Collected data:
-- Opening Marker --
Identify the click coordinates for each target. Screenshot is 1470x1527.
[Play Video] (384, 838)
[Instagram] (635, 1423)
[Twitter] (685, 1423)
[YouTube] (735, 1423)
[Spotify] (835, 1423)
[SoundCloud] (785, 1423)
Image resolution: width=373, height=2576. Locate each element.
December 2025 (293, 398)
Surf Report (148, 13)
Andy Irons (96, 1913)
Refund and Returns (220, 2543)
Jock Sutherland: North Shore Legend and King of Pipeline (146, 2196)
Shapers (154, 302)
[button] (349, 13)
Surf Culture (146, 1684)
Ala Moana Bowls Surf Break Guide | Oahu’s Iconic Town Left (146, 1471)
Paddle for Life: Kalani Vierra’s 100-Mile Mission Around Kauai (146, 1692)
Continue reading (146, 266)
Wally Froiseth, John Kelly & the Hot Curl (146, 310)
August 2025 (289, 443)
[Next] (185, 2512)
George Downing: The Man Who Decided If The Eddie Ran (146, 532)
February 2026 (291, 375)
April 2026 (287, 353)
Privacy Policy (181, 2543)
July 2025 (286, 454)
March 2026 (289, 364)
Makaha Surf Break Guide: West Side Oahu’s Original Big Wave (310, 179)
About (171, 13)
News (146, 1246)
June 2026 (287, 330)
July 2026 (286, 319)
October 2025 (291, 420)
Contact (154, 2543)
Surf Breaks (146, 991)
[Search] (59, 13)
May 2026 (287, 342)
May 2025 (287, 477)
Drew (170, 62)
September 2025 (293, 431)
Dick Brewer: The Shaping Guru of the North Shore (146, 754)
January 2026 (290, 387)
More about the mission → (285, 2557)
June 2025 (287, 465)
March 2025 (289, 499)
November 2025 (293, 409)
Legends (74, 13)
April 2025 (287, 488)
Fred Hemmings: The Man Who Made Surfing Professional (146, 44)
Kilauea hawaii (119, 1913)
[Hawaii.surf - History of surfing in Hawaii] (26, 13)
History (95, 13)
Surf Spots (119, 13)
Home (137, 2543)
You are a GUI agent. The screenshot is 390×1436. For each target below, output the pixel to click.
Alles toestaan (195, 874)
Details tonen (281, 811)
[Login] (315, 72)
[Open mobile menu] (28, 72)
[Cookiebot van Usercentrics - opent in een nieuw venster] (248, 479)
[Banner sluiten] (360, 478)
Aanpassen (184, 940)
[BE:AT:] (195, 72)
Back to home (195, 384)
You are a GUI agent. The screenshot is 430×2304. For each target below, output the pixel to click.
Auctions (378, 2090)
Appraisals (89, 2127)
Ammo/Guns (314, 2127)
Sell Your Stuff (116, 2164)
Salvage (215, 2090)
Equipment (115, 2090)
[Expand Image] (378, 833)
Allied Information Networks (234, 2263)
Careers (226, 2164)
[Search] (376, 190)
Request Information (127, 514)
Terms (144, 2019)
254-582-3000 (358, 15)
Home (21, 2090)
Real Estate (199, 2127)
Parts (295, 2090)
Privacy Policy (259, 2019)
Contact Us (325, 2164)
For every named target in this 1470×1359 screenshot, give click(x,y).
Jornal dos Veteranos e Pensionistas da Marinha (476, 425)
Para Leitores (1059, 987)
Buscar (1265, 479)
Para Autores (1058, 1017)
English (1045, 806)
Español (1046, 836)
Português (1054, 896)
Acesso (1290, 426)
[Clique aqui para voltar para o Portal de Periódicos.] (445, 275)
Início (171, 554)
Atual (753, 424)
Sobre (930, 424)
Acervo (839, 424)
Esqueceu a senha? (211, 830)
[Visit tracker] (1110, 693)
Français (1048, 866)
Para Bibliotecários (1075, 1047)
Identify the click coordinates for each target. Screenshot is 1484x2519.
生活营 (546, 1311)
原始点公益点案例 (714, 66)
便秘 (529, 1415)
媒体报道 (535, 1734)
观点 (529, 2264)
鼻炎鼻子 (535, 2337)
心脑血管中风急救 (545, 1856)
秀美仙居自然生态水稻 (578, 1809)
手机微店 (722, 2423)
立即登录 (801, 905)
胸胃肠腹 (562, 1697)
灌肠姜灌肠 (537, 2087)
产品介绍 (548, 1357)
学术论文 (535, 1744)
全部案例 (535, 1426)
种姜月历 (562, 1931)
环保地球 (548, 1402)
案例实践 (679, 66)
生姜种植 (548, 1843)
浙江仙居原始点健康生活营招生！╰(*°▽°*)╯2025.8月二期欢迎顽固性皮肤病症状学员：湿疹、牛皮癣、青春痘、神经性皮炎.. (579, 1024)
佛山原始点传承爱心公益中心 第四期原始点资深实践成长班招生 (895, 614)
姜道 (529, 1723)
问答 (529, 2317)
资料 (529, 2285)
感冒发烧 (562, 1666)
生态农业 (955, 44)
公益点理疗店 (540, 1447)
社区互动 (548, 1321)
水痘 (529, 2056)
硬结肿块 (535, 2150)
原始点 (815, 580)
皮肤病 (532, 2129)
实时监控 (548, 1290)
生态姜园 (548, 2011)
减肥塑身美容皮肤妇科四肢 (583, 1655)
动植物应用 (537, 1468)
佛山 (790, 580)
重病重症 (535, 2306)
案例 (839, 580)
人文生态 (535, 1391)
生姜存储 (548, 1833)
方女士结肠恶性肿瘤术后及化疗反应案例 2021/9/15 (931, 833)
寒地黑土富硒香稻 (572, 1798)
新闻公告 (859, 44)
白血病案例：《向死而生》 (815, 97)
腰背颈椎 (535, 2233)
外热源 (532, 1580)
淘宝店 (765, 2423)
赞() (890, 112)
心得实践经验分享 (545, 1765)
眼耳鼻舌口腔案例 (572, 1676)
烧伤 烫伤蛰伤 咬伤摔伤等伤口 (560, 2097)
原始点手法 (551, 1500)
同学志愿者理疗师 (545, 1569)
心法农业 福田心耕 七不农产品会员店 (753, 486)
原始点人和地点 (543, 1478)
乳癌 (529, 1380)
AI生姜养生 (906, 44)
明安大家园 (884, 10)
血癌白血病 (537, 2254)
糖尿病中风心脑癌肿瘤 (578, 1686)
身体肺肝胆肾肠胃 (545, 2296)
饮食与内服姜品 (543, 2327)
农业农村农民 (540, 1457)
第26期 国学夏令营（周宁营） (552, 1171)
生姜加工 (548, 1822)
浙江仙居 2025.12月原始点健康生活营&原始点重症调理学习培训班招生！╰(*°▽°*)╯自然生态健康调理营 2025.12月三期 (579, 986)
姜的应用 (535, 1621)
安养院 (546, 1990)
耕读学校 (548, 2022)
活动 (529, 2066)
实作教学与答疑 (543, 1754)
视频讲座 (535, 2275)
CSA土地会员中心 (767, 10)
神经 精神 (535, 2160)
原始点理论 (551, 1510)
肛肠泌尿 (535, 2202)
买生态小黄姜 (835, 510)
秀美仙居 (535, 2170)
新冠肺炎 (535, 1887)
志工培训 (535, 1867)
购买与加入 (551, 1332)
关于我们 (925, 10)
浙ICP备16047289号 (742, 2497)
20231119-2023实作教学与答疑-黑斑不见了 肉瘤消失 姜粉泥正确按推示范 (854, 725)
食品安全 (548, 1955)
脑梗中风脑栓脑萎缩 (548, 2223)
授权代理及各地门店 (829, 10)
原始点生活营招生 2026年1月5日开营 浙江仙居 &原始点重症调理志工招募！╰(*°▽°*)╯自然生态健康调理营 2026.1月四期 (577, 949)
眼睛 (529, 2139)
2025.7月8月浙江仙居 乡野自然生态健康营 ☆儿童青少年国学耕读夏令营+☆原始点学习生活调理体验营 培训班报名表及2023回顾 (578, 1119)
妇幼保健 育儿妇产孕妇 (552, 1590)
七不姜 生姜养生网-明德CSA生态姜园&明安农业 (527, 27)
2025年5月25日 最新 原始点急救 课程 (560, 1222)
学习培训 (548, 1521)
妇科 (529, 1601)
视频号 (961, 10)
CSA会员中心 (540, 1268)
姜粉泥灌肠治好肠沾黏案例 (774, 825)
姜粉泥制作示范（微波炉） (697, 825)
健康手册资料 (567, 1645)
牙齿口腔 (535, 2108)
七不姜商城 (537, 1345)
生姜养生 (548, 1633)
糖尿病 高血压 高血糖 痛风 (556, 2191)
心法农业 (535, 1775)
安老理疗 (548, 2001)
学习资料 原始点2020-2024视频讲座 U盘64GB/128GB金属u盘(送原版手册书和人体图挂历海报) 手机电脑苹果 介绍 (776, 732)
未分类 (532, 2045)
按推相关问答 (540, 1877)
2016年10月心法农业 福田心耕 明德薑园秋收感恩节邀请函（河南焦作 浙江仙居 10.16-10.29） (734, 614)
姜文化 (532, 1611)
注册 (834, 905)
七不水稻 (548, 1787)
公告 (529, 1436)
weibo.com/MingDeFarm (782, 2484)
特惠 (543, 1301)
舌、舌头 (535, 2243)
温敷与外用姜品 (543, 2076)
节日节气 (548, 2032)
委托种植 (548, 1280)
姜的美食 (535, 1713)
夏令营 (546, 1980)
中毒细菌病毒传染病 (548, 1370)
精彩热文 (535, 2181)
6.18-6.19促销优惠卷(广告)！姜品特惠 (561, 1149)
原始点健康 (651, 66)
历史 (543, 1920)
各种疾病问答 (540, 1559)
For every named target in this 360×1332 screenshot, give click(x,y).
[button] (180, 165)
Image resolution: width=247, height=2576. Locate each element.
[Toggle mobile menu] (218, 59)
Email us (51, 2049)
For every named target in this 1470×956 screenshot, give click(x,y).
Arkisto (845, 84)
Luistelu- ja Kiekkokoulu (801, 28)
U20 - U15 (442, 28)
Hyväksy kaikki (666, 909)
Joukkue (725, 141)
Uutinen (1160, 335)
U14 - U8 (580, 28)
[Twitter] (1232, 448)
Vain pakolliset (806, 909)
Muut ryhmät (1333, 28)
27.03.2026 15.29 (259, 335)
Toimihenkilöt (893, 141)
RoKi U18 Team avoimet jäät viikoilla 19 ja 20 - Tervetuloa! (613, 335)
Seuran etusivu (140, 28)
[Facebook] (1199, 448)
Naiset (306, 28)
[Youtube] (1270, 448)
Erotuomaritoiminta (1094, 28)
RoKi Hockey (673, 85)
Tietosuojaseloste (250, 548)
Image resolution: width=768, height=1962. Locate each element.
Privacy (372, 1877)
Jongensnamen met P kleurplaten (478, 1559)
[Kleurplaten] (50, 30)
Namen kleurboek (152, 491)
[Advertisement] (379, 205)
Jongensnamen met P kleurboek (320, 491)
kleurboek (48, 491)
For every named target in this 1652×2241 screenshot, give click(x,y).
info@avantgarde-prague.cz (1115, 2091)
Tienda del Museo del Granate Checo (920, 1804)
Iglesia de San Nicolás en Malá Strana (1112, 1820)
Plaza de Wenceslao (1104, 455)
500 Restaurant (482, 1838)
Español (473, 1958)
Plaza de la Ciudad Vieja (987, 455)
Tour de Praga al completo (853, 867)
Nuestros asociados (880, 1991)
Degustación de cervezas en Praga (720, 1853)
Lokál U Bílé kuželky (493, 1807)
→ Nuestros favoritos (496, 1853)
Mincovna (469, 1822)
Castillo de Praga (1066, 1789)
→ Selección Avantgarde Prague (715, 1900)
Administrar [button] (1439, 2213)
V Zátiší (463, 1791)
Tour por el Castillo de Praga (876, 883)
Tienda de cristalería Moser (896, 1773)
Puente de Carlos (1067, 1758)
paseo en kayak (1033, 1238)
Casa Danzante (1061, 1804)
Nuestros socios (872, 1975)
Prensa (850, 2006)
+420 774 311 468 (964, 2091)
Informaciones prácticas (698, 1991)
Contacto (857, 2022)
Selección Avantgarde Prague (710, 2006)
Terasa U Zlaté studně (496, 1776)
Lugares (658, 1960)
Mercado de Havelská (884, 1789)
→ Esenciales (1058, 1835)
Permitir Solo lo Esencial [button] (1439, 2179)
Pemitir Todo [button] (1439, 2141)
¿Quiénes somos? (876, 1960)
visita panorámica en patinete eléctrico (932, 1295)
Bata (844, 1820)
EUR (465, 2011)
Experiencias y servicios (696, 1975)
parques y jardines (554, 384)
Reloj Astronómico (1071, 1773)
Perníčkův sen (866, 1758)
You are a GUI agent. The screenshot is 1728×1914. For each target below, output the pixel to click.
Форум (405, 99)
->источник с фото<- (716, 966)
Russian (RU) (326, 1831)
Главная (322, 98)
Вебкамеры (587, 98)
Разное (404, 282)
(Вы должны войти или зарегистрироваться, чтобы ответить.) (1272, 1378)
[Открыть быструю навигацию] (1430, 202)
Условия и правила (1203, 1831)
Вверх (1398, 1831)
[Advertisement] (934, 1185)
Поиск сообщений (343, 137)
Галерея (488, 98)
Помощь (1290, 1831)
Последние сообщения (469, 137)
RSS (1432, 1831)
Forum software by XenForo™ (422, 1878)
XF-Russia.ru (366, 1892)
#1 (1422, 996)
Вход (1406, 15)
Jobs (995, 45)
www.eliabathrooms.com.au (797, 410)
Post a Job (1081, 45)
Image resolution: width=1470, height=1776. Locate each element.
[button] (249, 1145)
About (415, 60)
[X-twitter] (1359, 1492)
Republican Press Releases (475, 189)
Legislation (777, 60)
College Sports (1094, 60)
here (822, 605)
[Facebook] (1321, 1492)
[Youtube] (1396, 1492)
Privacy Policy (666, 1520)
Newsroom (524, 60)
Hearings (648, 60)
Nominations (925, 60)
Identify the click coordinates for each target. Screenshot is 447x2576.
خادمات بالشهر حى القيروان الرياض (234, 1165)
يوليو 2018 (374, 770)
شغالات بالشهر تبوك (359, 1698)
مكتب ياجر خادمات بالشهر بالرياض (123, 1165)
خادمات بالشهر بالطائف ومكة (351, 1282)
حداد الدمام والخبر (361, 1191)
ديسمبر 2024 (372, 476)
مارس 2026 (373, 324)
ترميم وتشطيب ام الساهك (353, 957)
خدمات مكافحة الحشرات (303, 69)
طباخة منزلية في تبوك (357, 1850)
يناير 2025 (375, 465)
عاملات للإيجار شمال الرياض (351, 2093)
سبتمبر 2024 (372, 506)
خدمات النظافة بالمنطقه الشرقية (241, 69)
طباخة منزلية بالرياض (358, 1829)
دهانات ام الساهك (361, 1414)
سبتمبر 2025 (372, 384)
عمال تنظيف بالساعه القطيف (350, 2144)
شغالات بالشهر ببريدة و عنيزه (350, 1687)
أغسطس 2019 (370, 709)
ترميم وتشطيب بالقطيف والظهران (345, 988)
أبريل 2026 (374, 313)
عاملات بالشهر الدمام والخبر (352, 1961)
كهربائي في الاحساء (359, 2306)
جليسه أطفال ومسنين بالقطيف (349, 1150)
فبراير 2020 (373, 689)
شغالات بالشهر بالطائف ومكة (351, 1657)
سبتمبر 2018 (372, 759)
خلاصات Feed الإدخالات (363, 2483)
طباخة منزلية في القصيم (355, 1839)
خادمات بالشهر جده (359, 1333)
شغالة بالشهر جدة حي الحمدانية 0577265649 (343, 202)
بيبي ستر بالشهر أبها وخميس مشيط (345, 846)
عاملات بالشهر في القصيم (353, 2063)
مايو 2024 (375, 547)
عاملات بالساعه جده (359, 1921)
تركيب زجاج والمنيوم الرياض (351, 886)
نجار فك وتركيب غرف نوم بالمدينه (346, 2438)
-- Closing Marker --
**EXERCISE AIM**: Beginning at the line above that contains "Makaha Surf Break", return each line exactly through the line that contains "January 2026 (290, 387)", and no others.

**RESPONSE FOR THIS EXERCISE**:
Makaha Surf Break Guide: West Side Oahu’s Original Big Wave (310, 179)
About (171, 13)
News (146, 1246)
June 2026 (287, 330)
July 2026 (286, 319)
October 2025 (291, 420)
Contact (154, 2543)
Surf Breaks (146, 991)
[Search] (59, 13)
May 2026 (287, 342)
May 2025 (287, 477)
Drew (170, 62)
September 2025 (293, 431)
Dick Brewer: The Shaping Guru of the North Shore (146, 754)
January 2026 (290, 387)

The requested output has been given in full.